For Toronto-raised Gowda, the experience of writing each book was very different. Secret Daughter, which entailed eight or nine drafts over two years, was the product of the first writing classes she’d ever taken. Released in October by HarperCollins Canada, The Golden Son involved more than five years of taking runs at the story using different perspectives, tenses, styles, and voices, with simple early outlines morphing into charts and Post-its that covered the walls and floor of her workspace.

“I knew I wanted to write about a young man thrust into a family role that has a lot of honour and tradition associated with it, but which is not what he desires,” says Gowda. “I was interested in the conflict between the reality of what he wants to do with his life compared to his dream of it.”

Gowda started writing the manuscript before Secret Daughter was published and therefore didn’t have that book’s success as an early influence. She chose a male protagonist and relatively compressed timeframe – the duration of Anil’s residency – in contrast with her debut’s female-centric characters and quarter-century time span.


(Photo: Patrick Driscoll)


After Secret Daughter went stratospheric – thanks in part to a Costco book buyer taking a chance on the title (usually the retail giant only stocks high-profile books), which propelled it to bestseller status – Gowda used the feedback she received from readers during hundreds of signings and book-club gatherings to guide book two.

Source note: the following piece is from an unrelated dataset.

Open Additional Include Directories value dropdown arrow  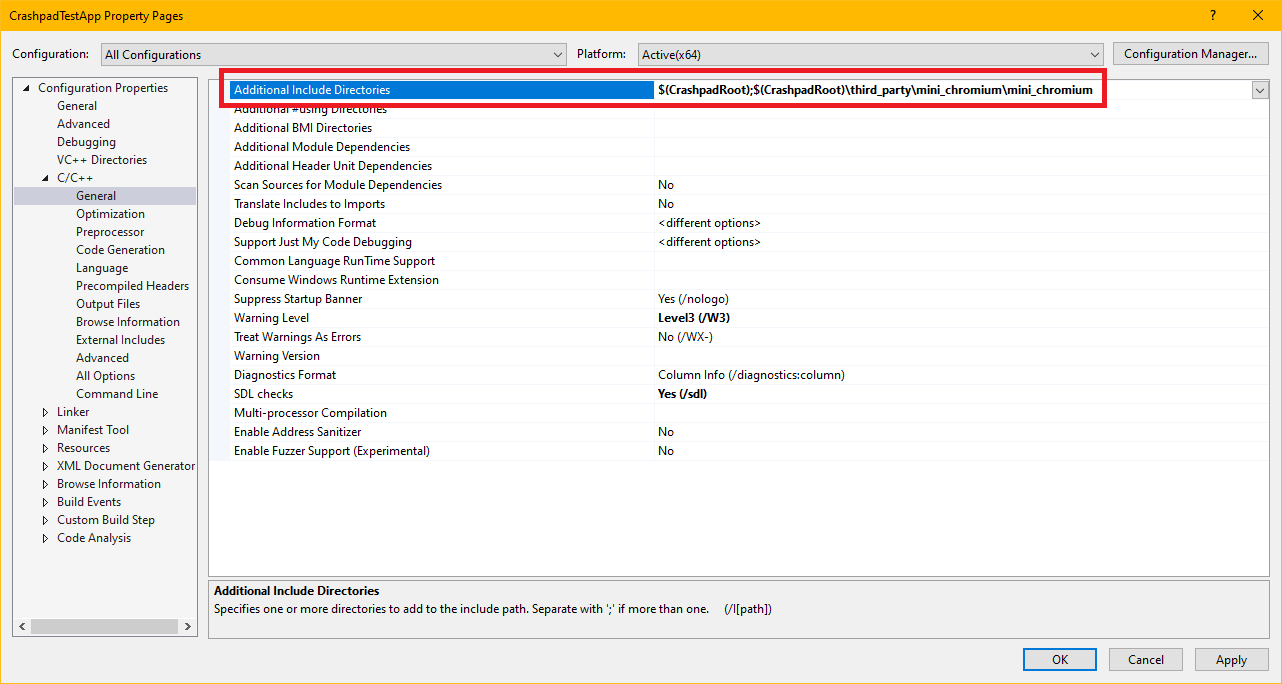(x=1259, y=90)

“I heard a lot about the universal nature of Secret Daughter’s themes,” Gowda says. “The self-sacrifice and challenges of motherhood, the experience of a marriage through ups and downs. That echoed with me because that’s what I like when I read. I was trying to do a lot of things in the second book and I didn’t want to lose the forest for the trees, or lose the emotional power. So in subsequent drafts I tried to make sure those things were in place.”

Add in references to chai tea, Diwali and, in The Golden Son, the village arbitration process – a practice rarely described in literature – and Gowda’s books also give non-Indian readers an intimate glimpse into a different culture. HarperCollins Canada marketing director Cory Beatty says that in-house reactions to the new novel have been “good, if not better than for Secret Daughter.” Meanwhile, rights have been sold in a dozen countries, and Toronto-based production company Conquering Lion has optioned it for the big screen.

Gowda’s business experience may also have something to do with her success as an author. After leaving Toronto in 1988 for Stanford University, where she earned an MBA, Gowda worked as a strategist for consumer and retail companies for a decade before taking time off while pregnant.

“Having a business background has been great for me,” says Gowda, who now writes full-time. “It’s not the normal path, and certainly not necessary. But publishing is a business and it helps being able to understand my books and other people’s books not just as works of art, which we hope they are, but also as products that sink or swim in the marketplace. Succeeding doesn’t always have to do with merit, and failing doesn’t always have to do with merit. That helps me keep a balanced perspective.”

So can she do it again?

“I’m just going to try to let it go out into the world. I hope people like it mainly because I feel like a lot of people really supported and invested in me last time,” says Gowda. “Booksellers, readers, librarians. I’m sure there will be varying reactions to the book. I expect that and am prepared for that.”